To date, OCTCHip has focused on solving the design challenges associated with packaging the 1 and 4 Channel OCTchip PICs, which will be used in the first system level integration tests within the project. Attention has been particularly focused on the optical and electrical interconnects and how they are formed within the package.
The main focus so far was the opto-mechanical integration of the PIC based OCT engine into an ophthalmic diagnostic system. The ophthalmic diagnostic system is based on the Zeiss Primus 200, which provides the patient interface. The beam path and mechanical concept for the sample arm is described, which of the PIC based OCT engine and the MEMS scanning unit and enables a parallel beam-scanning concept on the patient’s retina for higher frame rates.
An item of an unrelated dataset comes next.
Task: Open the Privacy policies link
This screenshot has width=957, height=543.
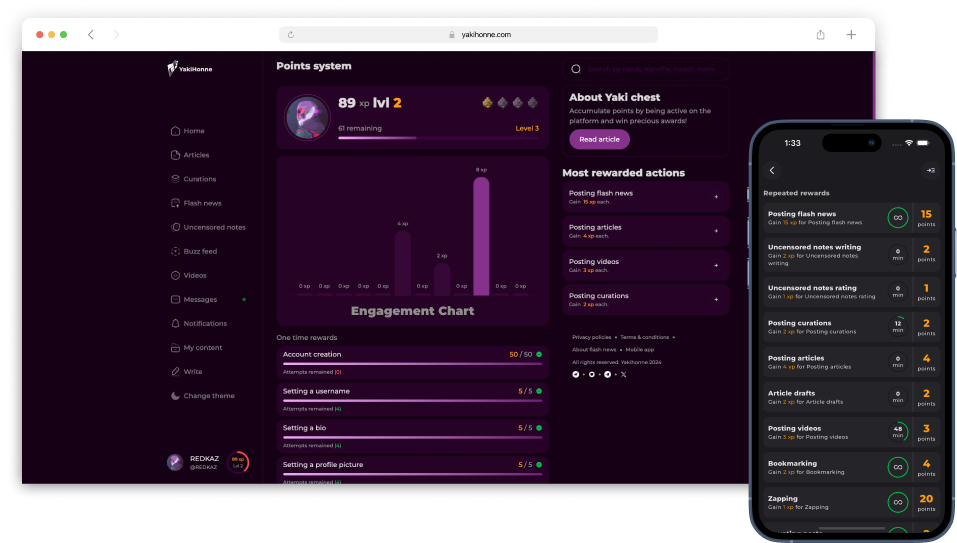Action: click(x=592, y=337)
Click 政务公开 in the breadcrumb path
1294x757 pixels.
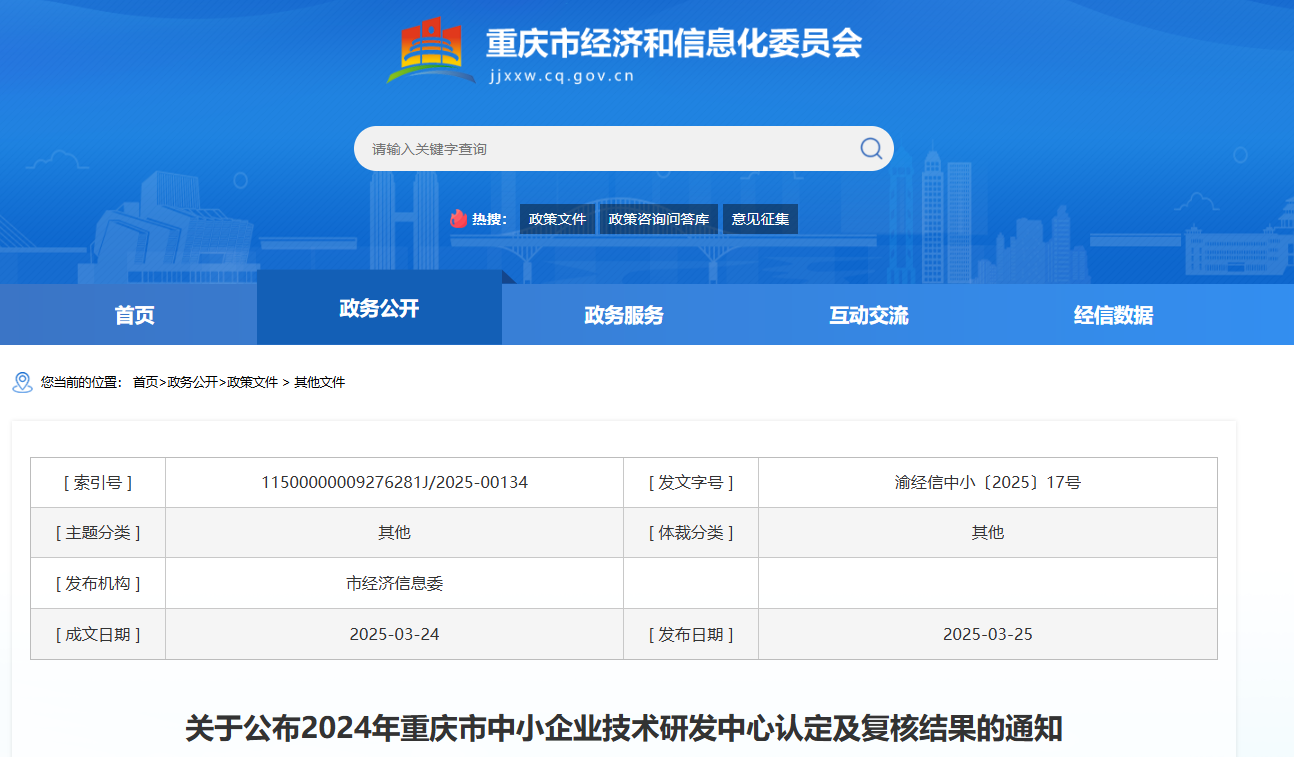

Furthermore the described reference beam path is based on a free space beam path that couples to a separate in- and outputs of the photonic integrated circuits.
The developed system electronics for data acquisition and system control provides a data transfer capability in the Gbit/s range, which is required by the envisioned parallel OCT data acquisition approach.
The ophthalmic diagnostic market is very sensitive to system costs and footprint because it has a strong private segment. During recent years, the OCT specialists of the OCTCHIP consortium have studied various stakeholder perspectives in numerous discussions with ophthalmic clinical experts and healthcare specialists in order to fully understand the boundary conditions for introducing OCT to the point-of-care diagnostic market. In a direct return-on-investment analysis they concluded that for a widespread adoption in ophthalmic point-of-care screening an OCT system in developed an emerging markets should have a target price in the range of 15-25k€, > 3x cheaper than momentary OCT systems. Further prerequisites are a small footprint, ease-of-use, and high reliability making the system virtually maintenance-free - maintaining necessary diagnostic imaging performance (>4x faster).